Exercise instructions
Please print all of the entries, matching them exactly.

══════════════════════════════

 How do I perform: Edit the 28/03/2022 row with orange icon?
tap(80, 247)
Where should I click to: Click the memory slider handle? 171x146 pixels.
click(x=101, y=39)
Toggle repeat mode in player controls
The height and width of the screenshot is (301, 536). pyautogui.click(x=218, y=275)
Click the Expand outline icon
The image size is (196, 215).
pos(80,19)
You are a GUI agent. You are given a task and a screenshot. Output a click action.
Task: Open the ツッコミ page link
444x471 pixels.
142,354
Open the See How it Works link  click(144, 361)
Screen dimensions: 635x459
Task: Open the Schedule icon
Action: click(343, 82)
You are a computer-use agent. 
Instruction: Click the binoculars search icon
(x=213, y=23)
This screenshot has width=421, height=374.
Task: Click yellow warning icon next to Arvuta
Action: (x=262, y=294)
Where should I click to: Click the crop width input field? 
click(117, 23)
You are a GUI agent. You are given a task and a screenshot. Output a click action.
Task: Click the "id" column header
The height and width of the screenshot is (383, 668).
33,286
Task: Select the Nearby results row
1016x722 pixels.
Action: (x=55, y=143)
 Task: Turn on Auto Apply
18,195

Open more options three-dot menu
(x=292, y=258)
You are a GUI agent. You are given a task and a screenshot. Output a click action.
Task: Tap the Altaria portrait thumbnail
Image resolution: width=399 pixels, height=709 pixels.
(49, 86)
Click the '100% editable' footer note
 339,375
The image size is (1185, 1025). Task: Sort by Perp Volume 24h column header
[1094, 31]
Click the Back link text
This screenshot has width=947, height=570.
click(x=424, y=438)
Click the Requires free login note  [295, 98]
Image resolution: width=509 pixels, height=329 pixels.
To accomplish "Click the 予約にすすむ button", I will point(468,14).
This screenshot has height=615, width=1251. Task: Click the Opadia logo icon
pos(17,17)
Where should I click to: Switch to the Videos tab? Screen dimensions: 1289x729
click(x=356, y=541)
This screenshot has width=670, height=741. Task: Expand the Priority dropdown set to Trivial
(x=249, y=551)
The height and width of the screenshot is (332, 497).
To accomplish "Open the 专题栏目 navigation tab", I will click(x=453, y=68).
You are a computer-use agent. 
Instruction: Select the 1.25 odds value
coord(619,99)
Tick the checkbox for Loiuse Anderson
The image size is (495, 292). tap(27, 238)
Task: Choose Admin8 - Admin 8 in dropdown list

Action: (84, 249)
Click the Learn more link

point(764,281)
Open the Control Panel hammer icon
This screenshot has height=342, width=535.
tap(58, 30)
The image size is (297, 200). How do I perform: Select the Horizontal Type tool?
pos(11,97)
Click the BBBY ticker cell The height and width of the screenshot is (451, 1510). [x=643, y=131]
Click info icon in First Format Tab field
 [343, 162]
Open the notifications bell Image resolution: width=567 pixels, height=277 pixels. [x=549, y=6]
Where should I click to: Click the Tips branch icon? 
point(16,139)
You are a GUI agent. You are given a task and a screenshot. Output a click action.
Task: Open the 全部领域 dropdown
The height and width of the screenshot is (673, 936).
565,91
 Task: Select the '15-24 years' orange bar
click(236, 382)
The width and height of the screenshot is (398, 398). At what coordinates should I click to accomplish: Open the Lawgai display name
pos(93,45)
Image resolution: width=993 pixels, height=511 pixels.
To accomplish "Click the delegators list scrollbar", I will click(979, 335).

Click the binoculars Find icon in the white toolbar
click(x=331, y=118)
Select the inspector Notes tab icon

══════════════════════════════

Expected output
 How do I perform: Edit the 28/03/2022 row with orange icon?
tap(80, 247)
Where should I click to: Click the memory slider handle? 171x146 pixels.
click(x=101, y=39)
Toggle repeat mode in player controls
The height and width of the screenshot is (301, 536). pyautogui.click(x=218, y=275)
Click the Expand outline icon
The image size is (196, 215).
pos(80,19)
You are a GUI agent. You are given a task and a screenshot. Output a click action.
Task: Open the ツッコミ page link
444x471 pixels.
142,354
Open the See How it Works link  click(144, 361)
Screen dimensions: 635x459
Task: Open the Schedule icon
Action: click(343, 82)
You are a computer-use agent. 
Instruction: Click the binoculars search icon
(x=213, y=23)
This screenshot has width=421, height=374.
Task: Click yellow warning icon next to Arvuta
Action: (x=262, y=294)
Where should I click to: Click the crop width input field? 
click(117, 23)
You are a GUI agent. You are given a task and a screenshot. Output a click action.
Task: Click the "id" column header
The height and width of the screenshot is (383, 668).
33,286
Task: Select the Nearby results row
1016x722 pixels.
Action: (x=55, y=143)
 Task: Turn on Auto Apply
18,195

Open more options three-dot menu
(x=292, y=258)
You are a GUI agent. You are given a task and a screenshot. Output a click action.
Task: Tap the Altaria portrait thumbnail
Image resolution: width=399 pixels, height=709 pixels.
(49, 86)
Click the '100% editable' footer note
 339,375
The image size is (1185, 1025). Task: Sort by Perp Volume 24h column header
[1094, 31]
Click the Back link text
This screenshot has width=947, height=570.
click(x=424, y=438)
Click the Requires free login note  [295, 98]
Image resolution: width=509 pixels, height=329 pixels.
To accomplish "Click the 予約にすすむ button", I will point(468,14).
This screenshot has height=615, width=1251. Task: Click the Opadia logo icon
pos(17,17)
Where should I click to: Switch to the Videos tab? Screen dimensions: 1289x729
click(x=356, y=541)
This screenshot has width=670, height=741. Task: Expand the Priority dropdown set to Trivial
(x=249, y=551)
The height and width of the screenshot is (332, 497).
To accomplish "Open the 专题栏目 navigation tab", I will click(x=453, y=68).
You are a computer-use agent. 
Instruction: Select the 1.25 odds value
coord(619,99)
Tick the checkbox for Loiuse Anderson
The image size is (495, 292). tap(27, 238)
Task: Choose Admin8 - Admin 8 in dropdown list

Action: (84, 249)
Click the Learn more link

point(764,281)
Open the Control Panel hammer icon
This screenshot has height=342, width=535.
tap(58, 30)
The image size is (297, 200). How do I perform: Select the Horizontal Type tool?
pos(11,97)
Click the BBBY ticker cell The height and width of the screenshot is (451, 1510). [x=643, y=131]
Click info icon in First Format Tab field
 [343, 162]
Open the notifications bell Image resolution: width=567 pixels, height=277 pixels. [x=549, y=6]
Where should I click to: Click the Tips branch icon? 
point(16,139)
You are a GUI agent. You are given a task and a screenshot. Output a click action.
Task: Open the 全部领域 dropdown
The height and width of the screenshot is (673, 936).
565,91
 Task: Select the '15-24 years' orange bar
click(236, 382)
The width and height of the screenshot is (398, 398). At what coordinates should I click to accomplish: Open the Lawgai display name
pos(93,45)
Image resolution: width=993 pixels, height=511 pixels.
To accomplish "Click the delegators list scrollbar", I will click(979, 335).

Click the binoculars Find icon in the white toolbar
click(x=331, y=118)
Select the inspector Notes tab icon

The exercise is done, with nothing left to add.